- **Directions for this task**
Rewrite the data from the start down through the line containing "pos(308,185)", swapping every "screenshot" for "capture" and changing nothing else. Leave out the pictures.

- **Rows**
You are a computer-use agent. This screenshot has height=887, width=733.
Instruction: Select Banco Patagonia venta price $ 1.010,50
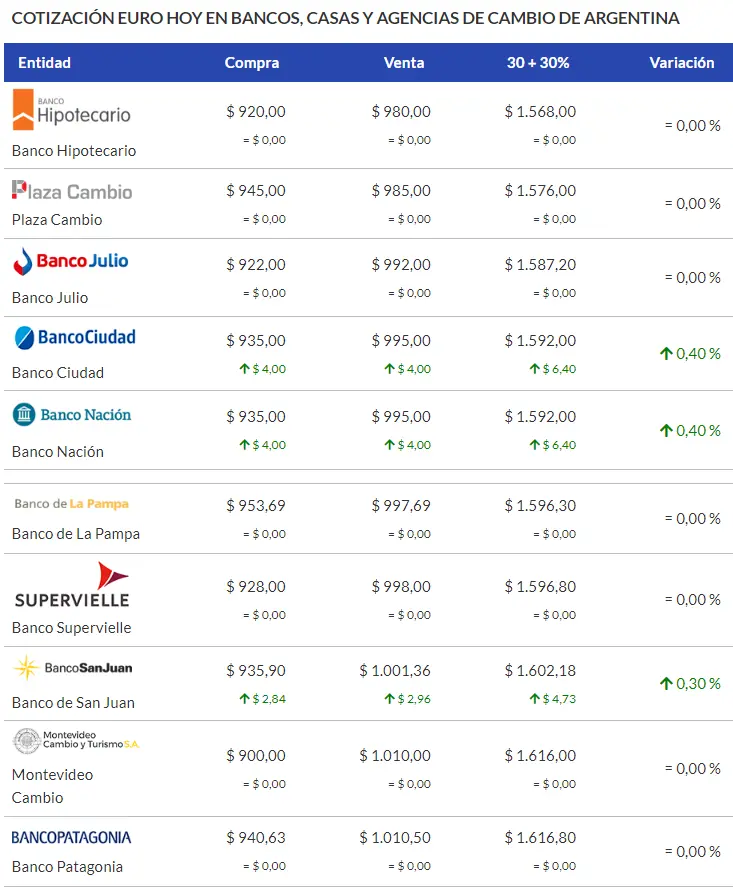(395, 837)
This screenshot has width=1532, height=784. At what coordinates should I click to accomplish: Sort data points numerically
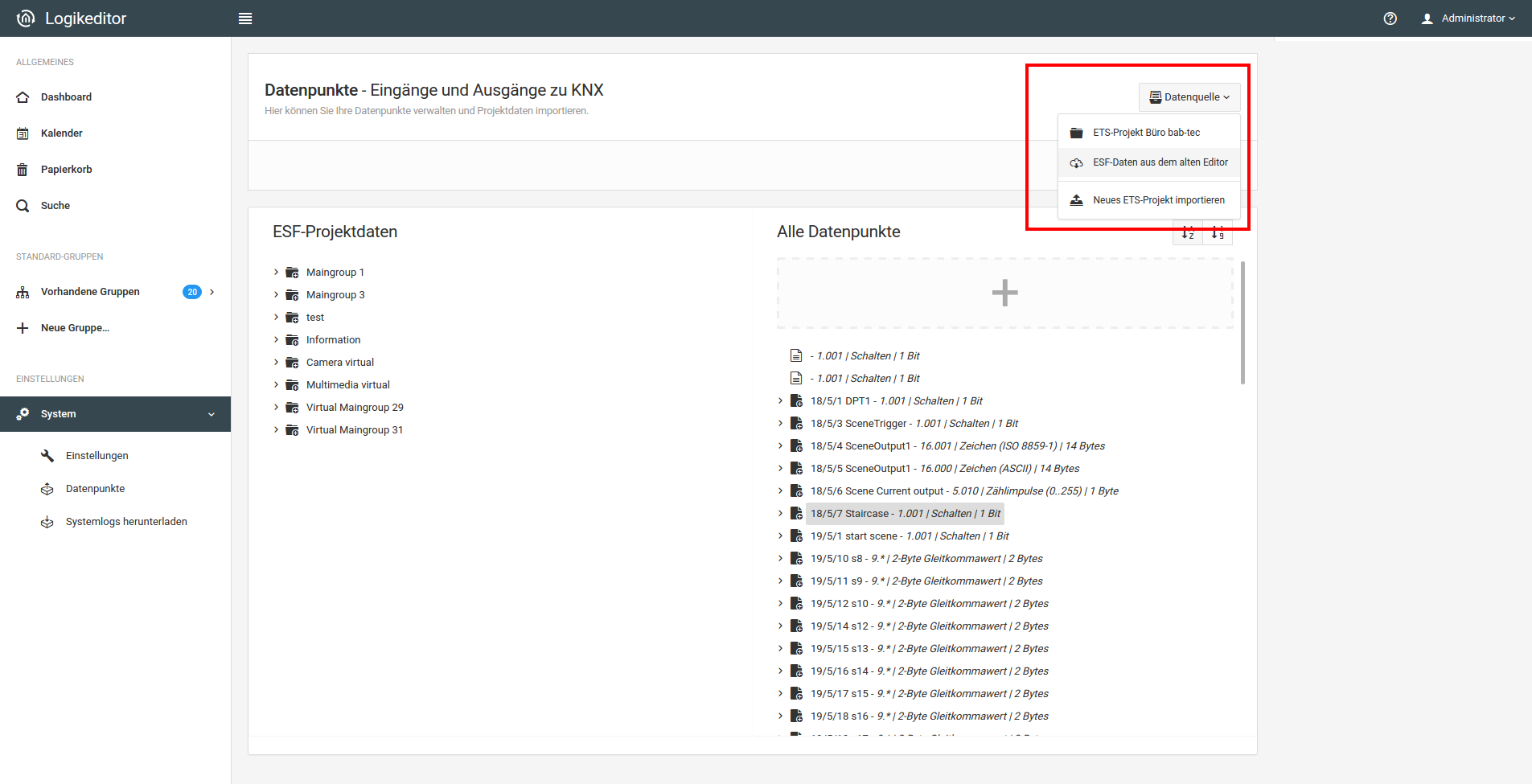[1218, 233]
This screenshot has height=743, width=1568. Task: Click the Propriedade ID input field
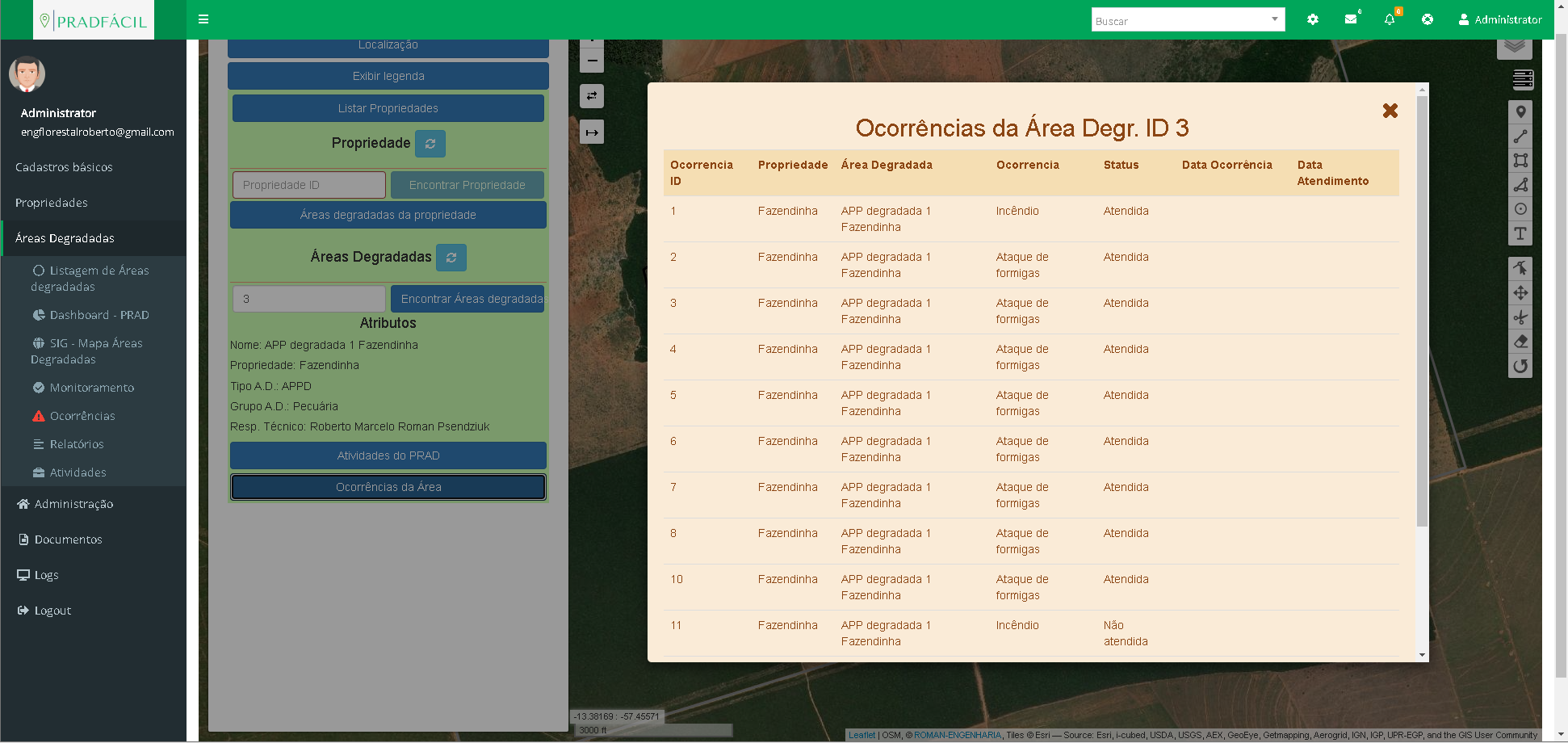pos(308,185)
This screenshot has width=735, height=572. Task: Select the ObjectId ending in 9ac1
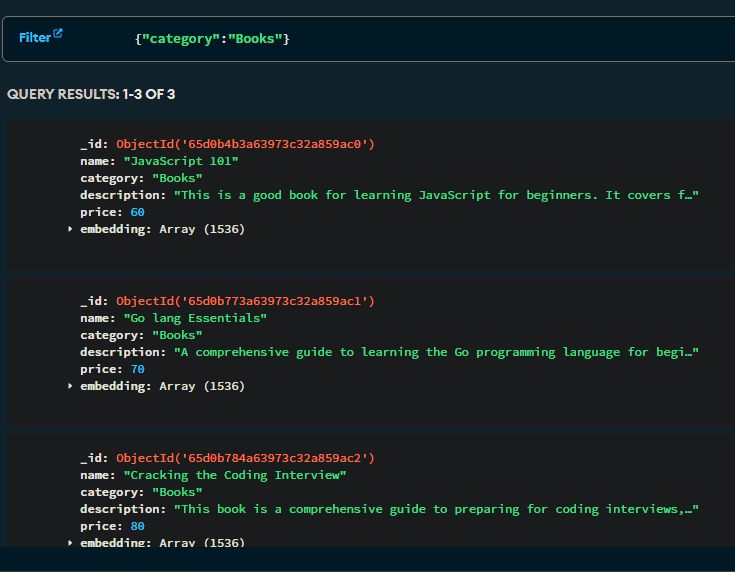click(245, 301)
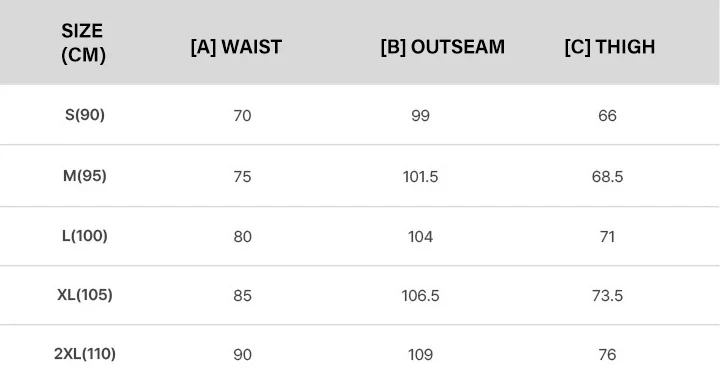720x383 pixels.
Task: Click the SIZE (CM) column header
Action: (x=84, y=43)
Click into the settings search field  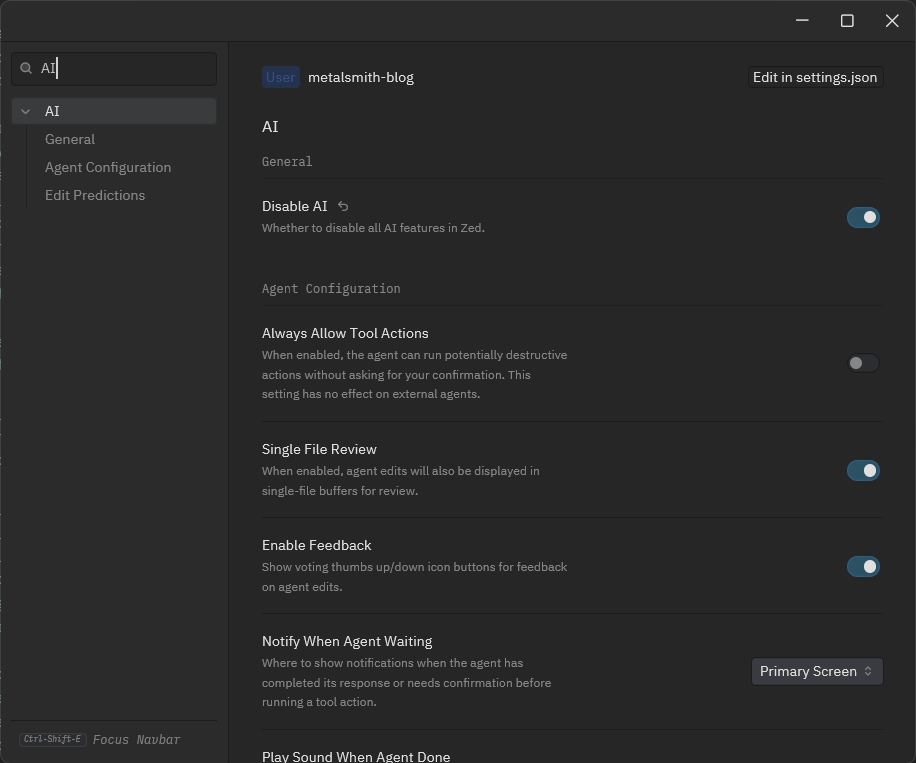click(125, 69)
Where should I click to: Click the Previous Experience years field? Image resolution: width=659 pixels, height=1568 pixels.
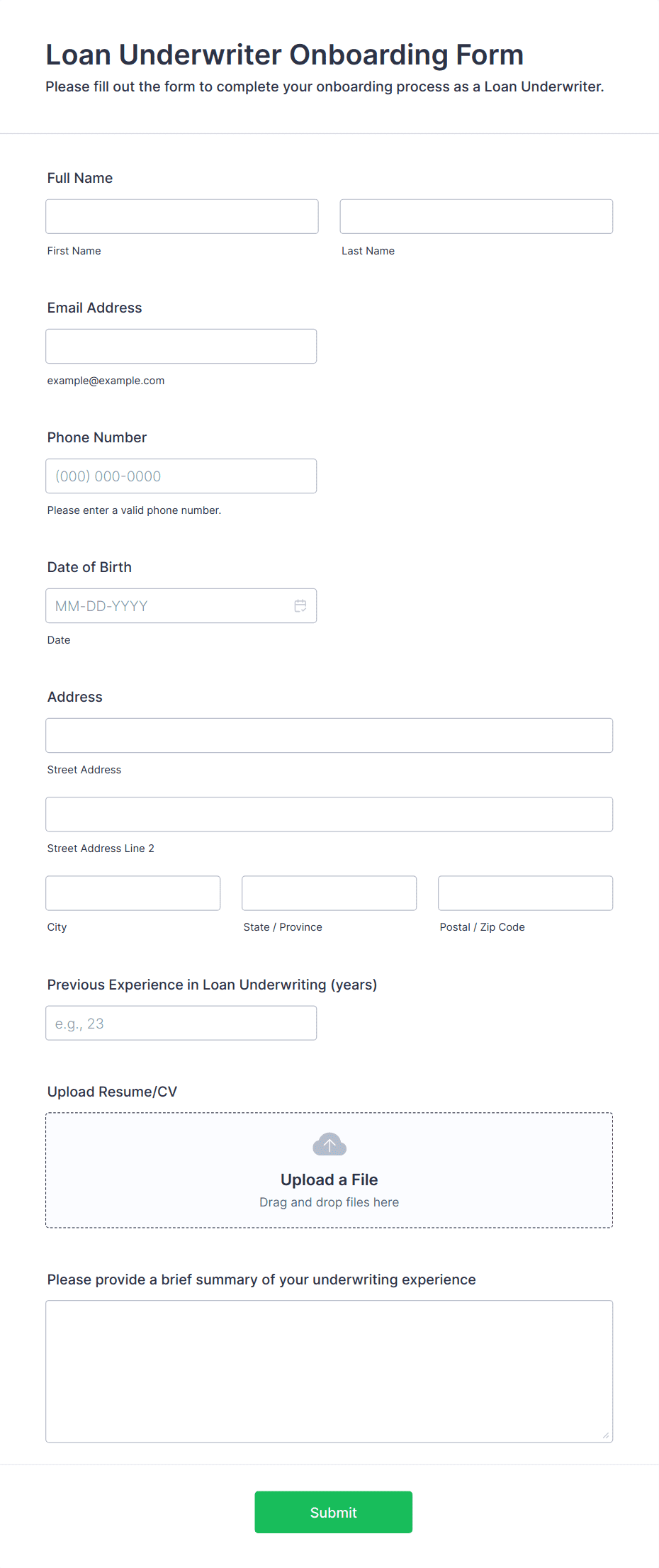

- **Output below**
You are a computer-use agent. This capture has height=887, width=733.
Instruction: Select Banco Patagonia venta price $ 1.010,50
(395, 837)
This capture has width=1532, height=784. At what coordinates should I click to accomplish: Sort data points numerically
[1218, 233]
This capture has height=743, width=1568. Task: Click the Propriedade ID input field
pos(308,185)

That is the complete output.